- _WORK INSTRUCTION_: Going from the line that contains "You are a computer-use" through the last line of the records, set down each line again exactly, both included, with pictures left out.

(Pixel coordinate grounding data)
======

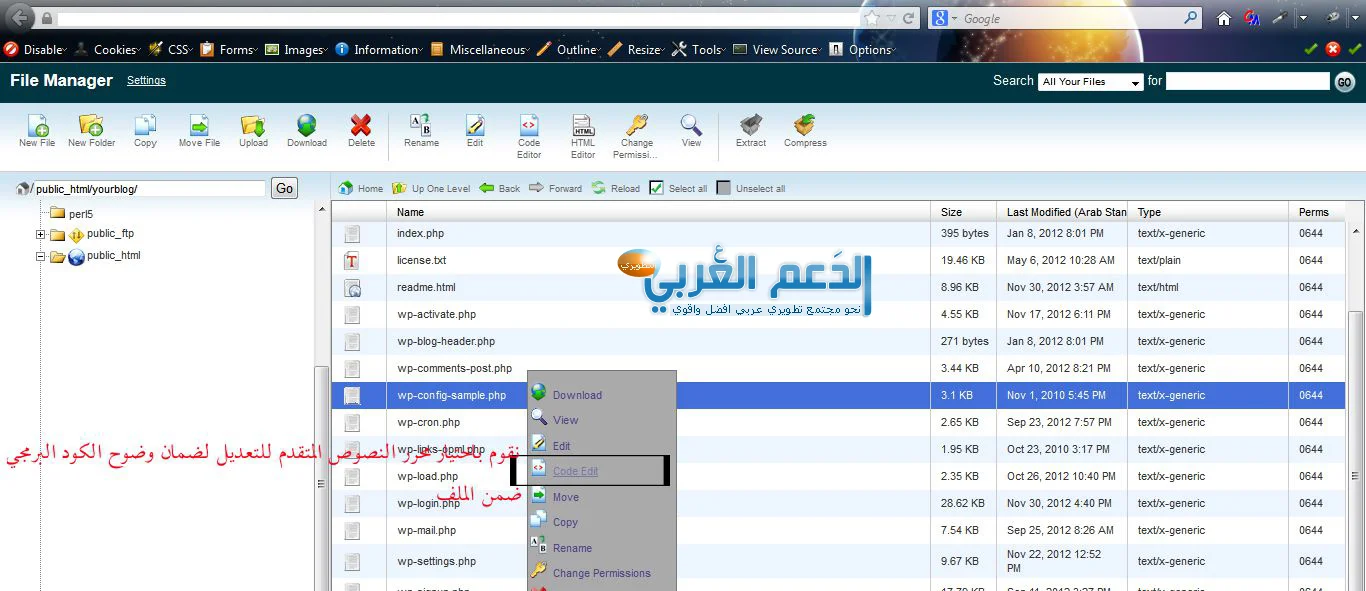Open the File Manager Settings link
1366x591 pixels.
pos(146,81)
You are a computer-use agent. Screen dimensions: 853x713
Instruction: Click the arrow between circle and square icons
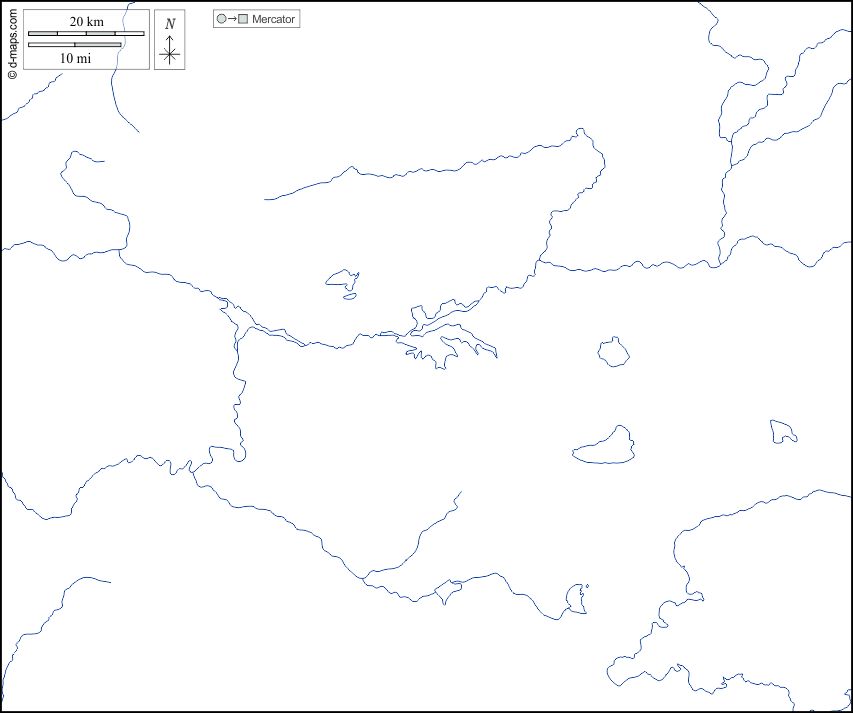[232, 19]
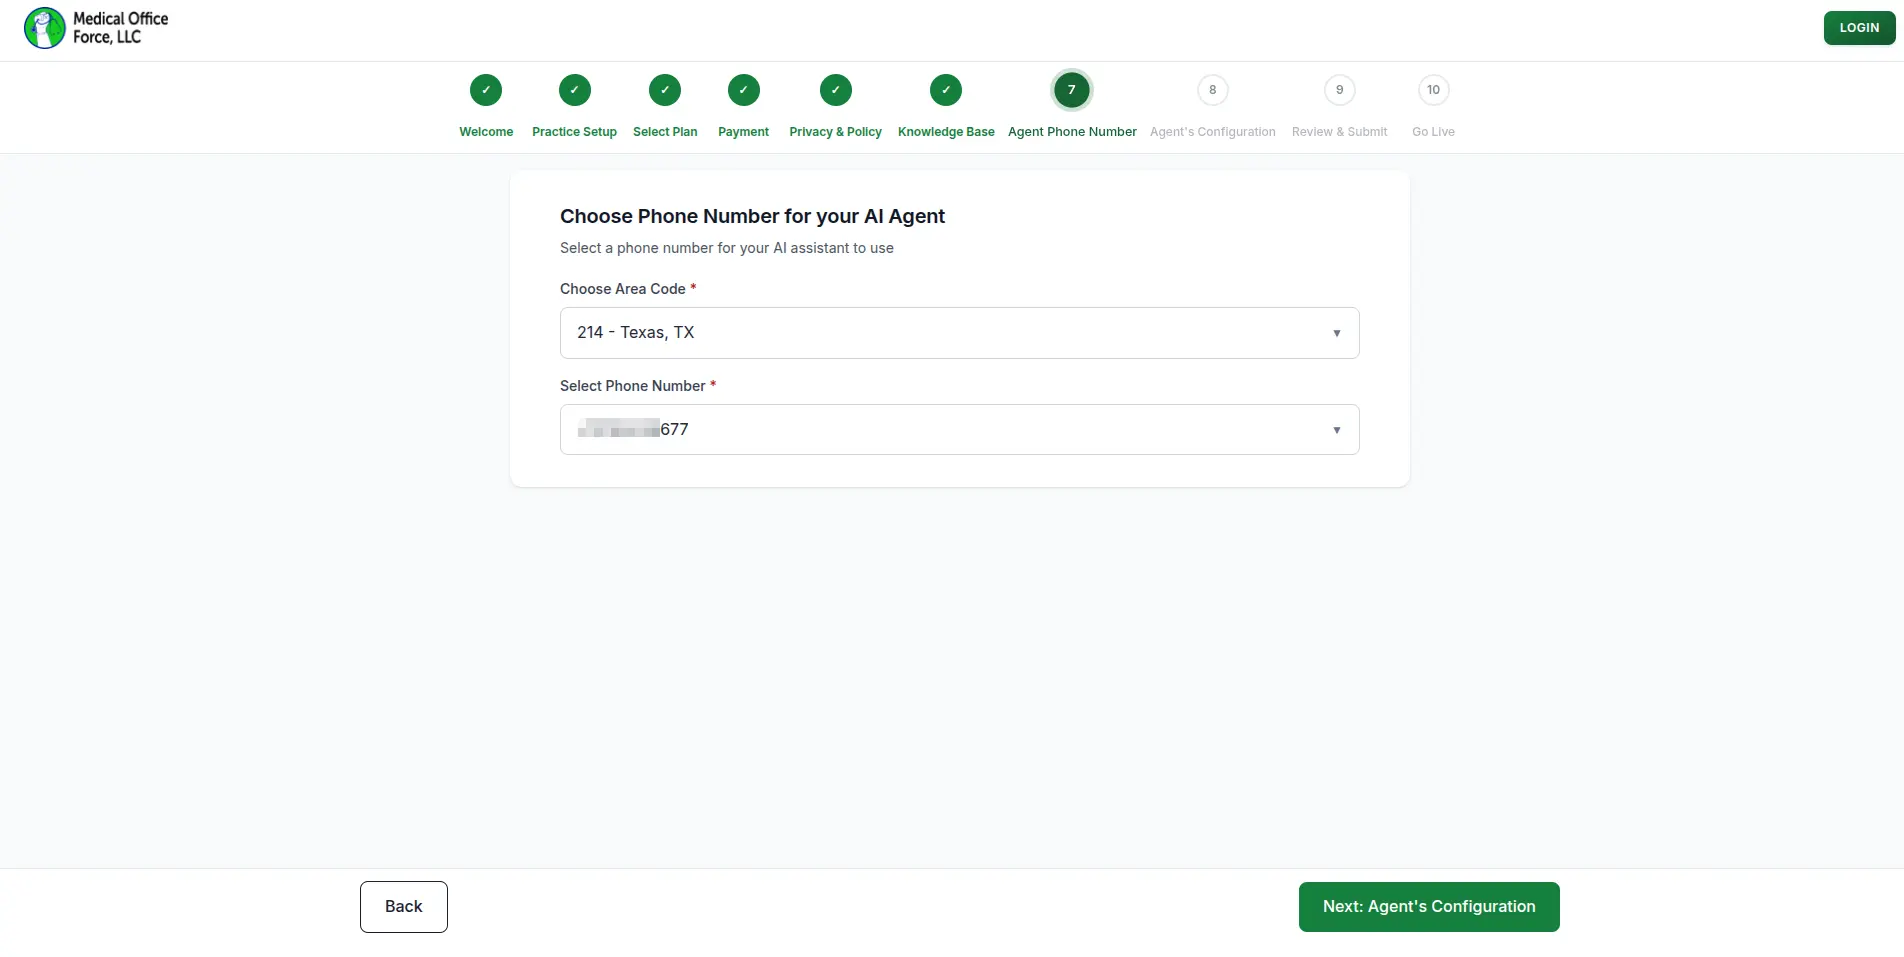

======

- _THE COMPLETED TASK_:
You are a computer-use agent. Screen dimensions: 853x713
Instruction: Click the arrow between circle and square icons
[232, 19]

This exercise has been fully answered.